Mi padre colecciona reenviados. Los guarda en carpetas. Está la carpeta Animales, la carpeta Paisajes, la carpeta Amor, la carpeta Jefe y la carpeta Madrid. Esta última contiene fotos antiguas que servidora pensaba utilizar durante sus casi tres meses de exilio estival para hablar de una periferia que ya no existe. Por ejemplo, a través de esta de Cuatro Caminos:
La idea era combinar las fotos con citas de, se me ocurre, Rafael Sánchez Ferlosio, Pío Baroja o Rosa Chacel. Es decir: con citas de libros que hayan retratado aquella periferia en tiempo real. Iba pues a dedicarme con cierta intensidad a la literatura española. Menciono a Baroja, a Ferlosio y a Chacel porque son los autores que mejor he leído, pero el plan incluía solucionar mis lagunas patrias, así que empecé con Rafael Chirbes: Los disparos del cazador. Me gustó mucho.
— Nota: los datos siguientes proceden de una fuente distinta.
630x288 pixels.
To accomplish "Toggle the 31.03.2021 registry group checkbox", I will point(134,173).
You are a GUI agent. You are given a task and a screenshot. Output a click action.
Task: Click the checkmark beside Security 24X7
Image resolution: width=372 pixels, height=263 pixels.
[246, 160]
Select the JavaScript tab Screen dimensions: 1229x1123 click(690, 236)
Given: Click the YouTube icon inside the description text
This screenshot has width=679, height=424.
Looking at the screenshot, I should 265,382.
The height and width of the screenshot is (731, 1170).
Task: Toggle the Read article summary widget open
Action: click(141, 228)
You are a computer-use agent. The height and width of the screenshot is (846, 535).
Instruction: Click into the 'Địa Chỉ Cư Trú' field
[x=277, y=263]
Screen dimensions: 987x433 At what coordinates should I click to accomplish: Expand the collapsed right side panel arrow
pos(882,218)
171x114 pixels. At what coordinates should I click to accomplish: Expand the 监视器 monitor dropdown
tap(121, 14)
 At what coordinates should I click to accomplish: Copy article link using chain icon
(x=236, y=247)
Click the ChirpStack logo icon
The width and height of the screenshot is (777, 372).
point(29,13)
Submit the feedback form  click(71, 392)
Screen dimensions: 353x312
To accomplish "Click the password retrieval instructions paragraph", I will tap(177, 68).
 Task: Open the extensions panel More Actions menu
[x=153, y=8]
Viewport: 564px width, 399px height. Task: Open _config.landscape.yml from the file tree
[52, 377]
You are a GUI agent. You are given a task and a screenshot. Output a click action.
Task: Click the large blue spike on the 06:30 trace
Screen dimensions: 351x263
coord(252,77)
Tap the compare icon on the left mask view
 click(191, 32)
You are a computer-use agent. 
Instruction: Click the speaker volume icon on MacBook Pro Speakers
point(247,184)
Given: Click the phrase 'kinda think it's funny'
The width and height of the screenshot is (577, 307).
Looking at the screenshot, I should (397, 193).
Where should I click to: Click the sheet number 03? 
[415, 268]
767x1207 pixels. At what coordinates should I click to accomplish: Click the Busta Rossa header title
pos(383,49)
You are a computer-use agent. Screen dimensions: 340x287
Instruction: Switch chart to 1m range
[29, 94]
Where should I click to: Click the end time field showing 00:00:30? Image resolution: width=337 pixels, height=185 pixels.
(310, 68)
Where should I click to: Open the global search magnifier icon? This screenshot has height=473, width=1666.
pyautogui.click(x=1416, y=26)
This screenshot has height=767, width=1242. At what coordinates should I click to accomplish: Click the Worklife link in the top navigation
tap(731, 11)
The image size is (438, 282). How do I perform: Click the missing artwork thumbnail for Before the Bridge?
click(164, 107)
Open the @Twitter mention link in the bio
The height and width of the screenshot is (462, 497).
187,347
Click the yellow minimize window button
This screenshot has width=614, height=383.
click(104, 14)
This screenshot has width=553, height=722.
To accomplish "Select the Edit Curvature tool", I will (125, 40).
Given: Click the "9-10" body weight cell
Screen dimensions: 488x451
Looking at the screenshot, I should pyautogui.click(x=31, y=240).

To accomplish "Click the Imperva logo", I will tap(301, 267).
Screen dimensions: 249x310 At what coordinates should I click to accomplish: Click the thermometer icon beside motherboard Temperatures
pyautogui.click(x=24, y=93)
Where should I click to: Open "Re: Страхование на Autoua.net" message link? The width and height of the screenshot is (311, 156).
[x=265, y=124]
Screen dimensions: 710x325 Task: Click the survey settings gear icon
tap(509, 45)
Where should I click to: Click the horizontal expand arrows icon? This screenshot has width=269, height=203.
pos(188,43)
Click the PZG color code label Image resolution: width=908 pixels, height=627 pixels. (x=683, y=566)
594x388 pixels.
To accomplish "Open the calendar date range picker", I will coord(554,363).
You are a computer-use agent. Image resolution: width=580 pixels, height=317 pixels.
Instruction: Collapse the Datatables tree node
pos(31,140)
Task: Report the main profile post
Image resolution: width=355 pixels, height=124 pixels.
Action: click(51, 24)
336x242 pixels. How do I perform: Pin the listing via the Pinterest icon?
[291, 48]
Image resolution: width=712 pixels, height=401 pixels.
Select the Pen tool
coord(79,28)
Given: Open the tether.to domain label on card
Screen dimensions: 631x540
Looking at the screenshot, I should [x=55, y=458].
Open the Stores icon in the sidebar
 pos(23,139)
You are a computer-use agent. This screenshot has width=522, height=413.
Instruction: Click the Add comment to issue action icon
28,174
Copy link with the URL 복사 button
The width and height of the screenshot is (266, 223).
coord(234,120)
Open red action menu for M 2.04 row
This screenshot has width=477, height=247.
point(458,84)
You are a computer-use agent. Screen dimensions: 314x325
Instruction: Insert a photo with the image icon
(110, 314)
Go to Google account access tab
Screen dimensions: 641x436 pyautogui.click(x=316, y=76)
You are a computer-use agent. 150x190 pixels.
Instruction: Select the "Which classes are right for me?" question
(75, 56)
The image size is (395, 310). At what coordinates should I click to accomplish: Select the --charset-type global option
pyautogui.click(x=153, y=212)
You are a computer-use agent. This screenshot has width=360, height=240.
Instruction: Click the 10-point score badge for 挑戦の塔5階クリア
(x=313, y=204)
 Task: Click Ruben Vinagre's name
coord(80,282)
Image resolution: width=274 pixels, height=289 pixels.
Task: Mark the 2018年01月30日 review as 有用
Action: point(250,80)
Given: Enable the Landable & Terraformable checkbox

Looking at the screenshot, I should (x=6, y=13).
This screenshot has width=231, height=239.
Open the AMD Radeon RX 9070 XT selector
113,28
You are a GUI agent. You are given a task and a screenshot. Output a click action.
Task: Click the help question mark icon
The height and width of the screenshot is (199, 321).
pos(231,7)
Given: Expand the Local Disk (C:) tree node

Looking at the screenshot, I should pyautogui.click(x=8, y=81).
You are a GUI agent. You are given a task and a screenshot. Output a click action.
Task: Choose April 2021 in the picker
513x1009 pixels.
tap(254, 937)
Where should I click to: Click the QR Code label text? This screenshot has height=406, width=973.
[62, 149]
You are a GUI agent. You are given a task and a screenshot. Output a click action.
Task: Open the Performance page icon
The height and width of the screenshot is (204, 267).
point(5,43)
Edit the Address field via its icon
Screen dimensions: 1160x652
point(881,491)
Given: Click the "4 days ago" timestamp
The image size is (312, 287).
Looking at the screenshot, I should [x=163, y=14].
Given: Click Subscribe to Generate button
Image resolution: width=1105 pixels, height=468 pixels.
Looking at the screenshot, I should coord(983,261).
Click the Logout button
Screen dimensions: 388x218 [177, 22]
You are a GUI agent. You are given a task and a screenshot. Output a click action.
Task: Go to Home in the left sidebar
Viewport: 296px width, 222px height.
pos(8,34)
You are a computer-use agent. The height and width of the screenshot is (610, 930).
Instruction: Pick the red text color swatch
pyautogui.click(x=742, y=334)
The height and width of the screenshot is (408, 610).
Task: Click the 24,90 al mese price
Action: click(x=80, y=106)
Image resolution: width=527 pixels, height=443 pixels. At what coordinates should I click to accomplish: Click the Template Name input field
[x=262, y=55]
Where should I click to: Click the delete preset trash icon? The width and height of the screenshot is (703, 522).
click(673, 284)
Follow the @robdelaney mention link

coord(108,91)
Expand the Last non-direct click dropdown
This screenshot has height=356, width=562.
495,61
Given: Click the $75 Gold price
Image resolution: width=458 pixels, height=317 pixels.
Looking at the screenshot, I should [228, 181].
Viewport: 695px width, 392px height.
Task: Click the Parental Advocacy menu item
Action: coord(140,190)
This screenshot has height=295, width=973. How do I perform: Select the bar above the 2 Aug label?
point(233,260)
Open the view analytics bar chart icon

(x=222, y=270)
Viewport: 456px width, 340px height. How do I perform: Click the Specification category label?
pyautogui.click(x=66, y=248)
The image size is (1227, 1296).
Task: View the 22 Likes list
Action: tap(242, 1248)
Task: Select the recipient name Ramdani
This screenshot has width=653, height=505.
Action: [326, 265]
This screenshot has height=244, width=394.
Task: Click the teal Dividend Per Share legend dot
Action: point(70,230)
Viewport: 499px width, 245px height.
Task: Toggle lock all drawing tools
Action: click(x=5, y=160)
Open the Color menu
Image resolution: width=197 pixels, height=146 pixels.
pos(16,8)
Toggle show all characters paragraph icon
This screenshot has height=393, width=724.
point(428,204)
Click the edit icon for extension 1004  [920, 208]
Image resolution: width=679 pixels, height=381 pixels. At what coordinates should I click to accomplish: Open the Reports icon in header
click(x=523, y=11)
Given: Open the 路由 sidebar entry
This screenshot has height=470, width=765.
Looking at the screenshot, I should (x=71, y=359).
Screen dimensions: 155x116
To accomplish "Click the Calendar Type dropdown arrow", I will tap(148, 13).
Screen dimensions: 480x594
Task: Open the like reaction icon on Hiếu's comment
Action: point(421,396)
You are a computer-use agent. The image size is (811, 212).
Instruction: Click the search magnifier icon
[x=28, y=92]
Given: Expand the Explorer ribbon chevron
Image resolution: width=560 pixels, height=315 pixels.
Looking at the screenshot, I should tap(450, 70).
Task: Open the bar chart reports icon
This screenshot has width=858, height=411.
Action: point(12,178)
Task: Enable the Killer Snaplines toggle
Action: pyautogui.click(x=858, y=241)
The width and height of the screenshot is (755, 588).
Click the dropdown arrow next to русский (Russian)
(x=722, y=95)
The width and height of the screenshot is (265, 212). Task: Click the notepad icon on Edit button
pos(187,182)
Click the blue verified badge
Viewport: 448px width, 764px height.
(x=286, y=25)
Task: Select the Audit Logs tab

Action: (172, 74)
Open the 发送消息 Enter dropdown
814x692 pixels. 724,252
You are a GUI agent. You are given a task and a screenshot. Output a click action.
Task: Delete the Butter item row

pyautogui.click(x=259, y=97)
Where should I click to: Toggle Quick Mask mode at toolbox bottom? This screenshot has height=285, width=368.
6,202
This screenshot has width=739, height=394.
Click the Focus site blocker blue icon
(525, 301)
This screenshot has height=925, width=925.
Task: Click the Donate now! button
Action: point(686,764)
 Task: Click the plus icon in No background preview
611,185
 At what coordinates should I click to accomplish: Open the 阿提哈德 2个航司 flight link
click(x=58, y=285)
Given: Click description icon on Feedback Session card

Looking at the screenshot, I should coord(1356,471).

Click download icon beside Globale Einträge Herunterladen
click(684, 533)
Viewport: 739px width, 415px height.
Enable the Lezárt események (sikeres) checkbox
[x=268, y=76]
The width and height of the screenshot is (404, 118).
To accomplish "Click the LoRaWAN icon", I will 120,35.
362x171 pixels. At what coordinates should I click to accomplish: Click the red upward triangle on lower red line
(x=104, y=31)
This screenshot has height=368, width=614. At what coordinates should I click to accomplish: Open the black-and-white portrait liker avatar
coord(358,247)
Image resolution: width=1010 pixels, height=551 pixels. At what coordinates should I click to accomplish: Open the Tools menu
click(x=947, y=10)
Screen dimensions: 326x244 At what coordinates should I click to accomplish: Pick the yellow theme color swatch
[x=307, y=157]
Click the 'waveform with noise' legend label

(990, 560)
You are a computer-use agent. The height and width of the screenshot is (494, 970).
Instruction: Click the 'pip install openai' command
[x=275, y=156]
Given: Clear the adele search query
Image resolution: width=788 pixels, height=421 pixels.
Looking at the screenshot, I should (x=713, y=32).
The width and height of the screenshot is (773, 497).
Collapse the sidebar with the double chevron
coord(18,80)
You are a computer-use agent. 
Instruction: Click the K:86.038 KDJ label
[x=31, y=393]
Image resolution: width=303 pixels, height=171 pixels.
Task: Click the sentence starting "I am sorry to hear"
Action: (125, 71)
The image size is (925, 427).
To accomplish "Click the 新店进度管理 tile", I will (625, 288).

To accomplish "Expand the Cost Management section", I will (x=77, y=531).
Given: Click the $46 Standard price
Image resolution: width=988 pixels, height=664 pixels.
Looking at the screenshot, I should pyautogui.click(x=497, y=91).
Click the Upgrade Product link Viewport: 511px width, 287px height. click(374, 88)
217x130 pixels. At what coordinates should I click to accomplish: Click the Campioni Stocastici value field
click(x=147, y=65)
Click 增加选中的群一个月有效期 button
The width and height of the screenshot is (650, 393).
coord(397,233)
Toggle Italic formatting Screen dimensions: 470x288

Encontré estas brevísimas apreciaciones, adecuadas para este blog, pero famélicas por lo que respectaba a mi pretensión:
«Me llevó más arriba de Cuatro Caminos, y me indicó con el índice aquel paisaje desolado de hierbas quemadas por el invierno y desmontes.
"¿Qué ves?", me preguntó. Y yo le respondí que veía un campo mísero que me hacía añorar la dulzura mediterránea de nuestra tierra. Se echó a reír. "No eres muy largo de vista, Carlos." Le dije que si lo que me pedía era una enumeración, veía barbechos, unas chabolas protegidas por los desniveles, niños que escarbaban en los vertederos y algunos perros. Ahora, su risa se había convertido en una sonora carcajada. "Ten cuidado, no sea que los perros no te dejen ver el oro."»
El asunto empezó y acabó con Chirbes. Por razones que no vienen al caso, me tuve que poner a leer toneladas de literatura española actual. Se trataba de un desvío en verdad pequeño (Chirbes es literatura española actual), que sin embargo arruinaba mis futuros post. Encontré, sí, mucho Madrid, especialmente el preguerracivilista: ya no se trataba pues del autor trasponiendo en estilo lo que veía, o lo que había visto, sino de recreaciones de recreaciones de recreaciones de la Gran Vía, de Huertas y de Sol, y también de la Residencia de Estudiantes, que es casi lo más periférico que aparece en las novelas de preguerra y guerra. Aun cuando están bien hechas y se atreven a meterse por andurriales, no hay quien las salve del olor a comida precocinada. Y yo quería comerme el plato crudo.
He aquí lo que entiendo por comida precocinada:
«Llegué a Madrid y en cuanto me di el primer paseo por la plaza de Santa Ana entre los limpiabotas y las verduleras fue como si me encontrara en Nueva York. Me gustan los españoles. Me caen bien, como vosotros decís. Me gustan los tranvías tan lentos y destartalados y me gustan las macetas de geranios rojos en los balcones. Me gusta lo mismo el Rastro que el Museo del Prado.»
El fragmento pertenece a La noche de los tiempos, de Antonio Muñoz Molina. Quien habla es una extranjera, lo que supongo que justifica que su paisaje parezca salido de una Oficina de Turismo retrospectiva: nada que objetar en términos de verosimilitud. Sin embargo, como lectora habría preferido que la personaja me hablara, qué se yo, de su escupidera. De una calle que ya no existe. De cualquier patraña que se le hubiese pasado por la cabeza al autor, y que no tuviera que ver con el Madrid del imaginario colectivo. Ojo, no estoy juzgando La noche de los tiempos por estas cuatro líneas. De lo que hablo es del tratamiento cansino de ciertos escenarios en la literatura y en el cine. Estoy harta de los lugares emblemáticos. De Central Park, del Rastro, de la Rive Gauche y de Trafalgar Square. Entramos ahí y los discursos ya están hechos. Por favor, háblenme de Tragacete: seguro que van a tener que pensarse dos veces dónde ponen la mirada. Mi novio dice que el mejor eslogan para los turolenses habría sido el de «Teruel no existe», lo que me lleva a pensar que tal vez la gran novela sobre la guerra civil llegue cuando ésta deje de morar nuestras automatizadas cabezas. Por lo menos en términos paisajísticos.